LE PRESIDENT.- Mesdames et messieurs, je me contenterai pour terminer de m’adresser d’abord à M. Gorbatchev, le remercier de son concours, du rôle qu’il joue dans la société internationale et pour me réjouir de voir que les positions de nos deux pays, particulièrement dans ces domaines très sensibles, ont des positions concordantes. Nous défendrons les mêmes inspirations et les mêmes principes au sein du Conseil de sécurité.
– Je veux simplement dire en ce qui concerne la France un dernier mot qui concerne les otages français dont on nous annonce le retour. C’est vrai que tous les pays responsables se sont exprimés au sein du Conseil de sécurité et beaucoup d’autres ont estimé ou estiment que parmi les conditions de base de tout accord éventuel était située au premier rang la libération des otages. On n’a pas découpé le sort des otages selon les nationalités. Nous réclamons du même ton la libération de tous quelles que soient leurs origines et n’acceptons au demeurant pas qu’il puisse y avoir même une notion d’otage entre pays civilisés.
– Je veux dire que je me réjouis de voir revenir plus de trois cents Français ce soir. J’exprime la joie du peuple français à ceux qui reviennent. C’est un pays entièrement réuni qui les accueillera du fond du coeur mais nous ne nous réjouirons complètement que lorsque les autres otages auront retrouvé leur patrie.
– C’est un problème spécifique me dira-t-on ? Non. C’est un problème qui touche au problème même de la liberté humaine et du droit des gens. C’est là-dessus que nous terminerons et je dois dire que sur ce sujet également le Président soviétique et moi-même, nous sommes trouvés en parfait accord. Je crois que c’est de bon augure pour la suite des débats internationaux et, je l’espère pour le réglement pacifique des conflits.

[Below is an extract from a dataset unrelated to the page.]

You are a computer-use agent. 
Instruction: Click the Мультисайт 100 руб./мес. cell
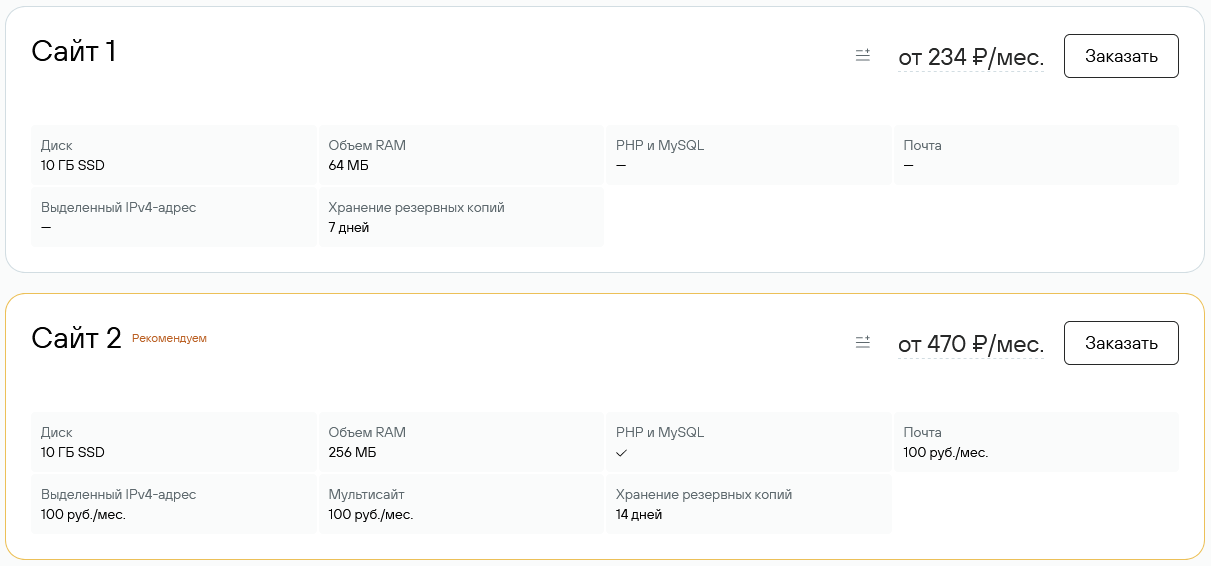tap(461, 504)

– MIKHAIL GORBATCHEV.- Je reviens à la visite dans son ensemble, et je voudrais exprimer ma satisfaction du bilan de ces travaux. On nous a témoigné de l’hospitalité, on a fait preuve d’un intérêt réel pour tout ce qui se passe et ce qui se fait dans notre pays et les problèmes que nous réglons. Nous avons senti qu’on nous comprenait et qu’on désirait nous aider à surmonter les difficultés auxquelles nous devons faire face à cette étape décisive de transformation. Et je voudrais remercier le Président et former les meilleurs voeux pour cette ère merveilleuse et souhaiter bonheur et bien-être à toutes les familles françaises.